- [Task description]:
What lines below contain the word "Given"? Please pull each one out.

- [Material to process]:
===============
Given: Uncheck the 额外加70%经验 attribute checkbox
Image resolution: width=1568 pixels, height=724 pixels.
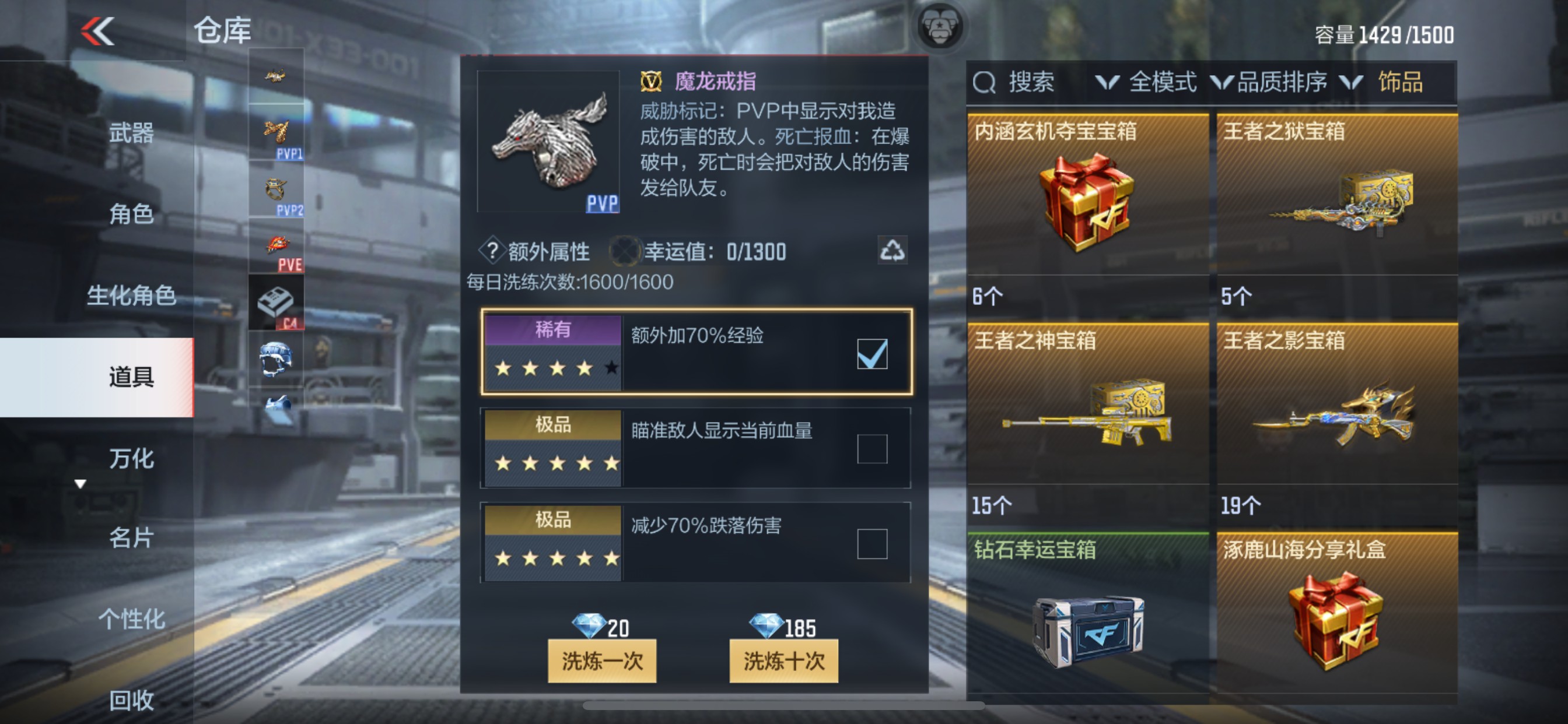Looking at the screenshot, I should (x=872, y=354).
===============
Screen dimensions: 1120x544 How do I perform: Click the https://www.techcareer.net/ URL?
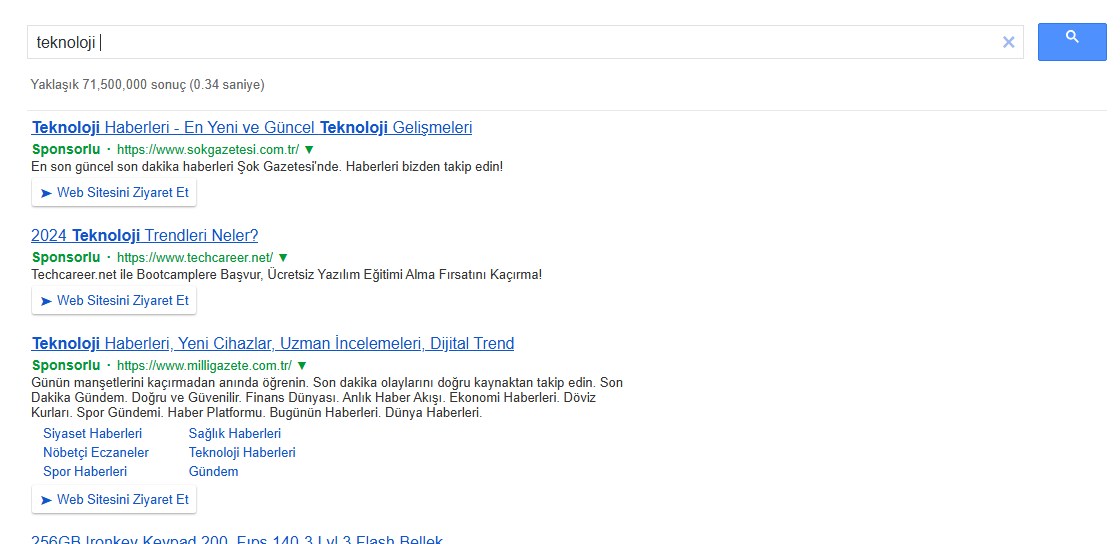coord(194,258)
===============
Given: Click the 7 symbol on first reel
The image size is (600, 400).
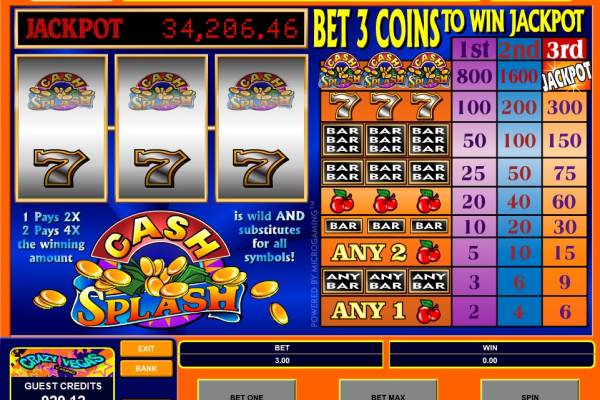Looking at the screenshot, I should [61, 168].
===============
- [The completed task]:
Given: Uncheck the 额外加70%经验 attribute checkbox
Given: Click the 7 symbol on first reel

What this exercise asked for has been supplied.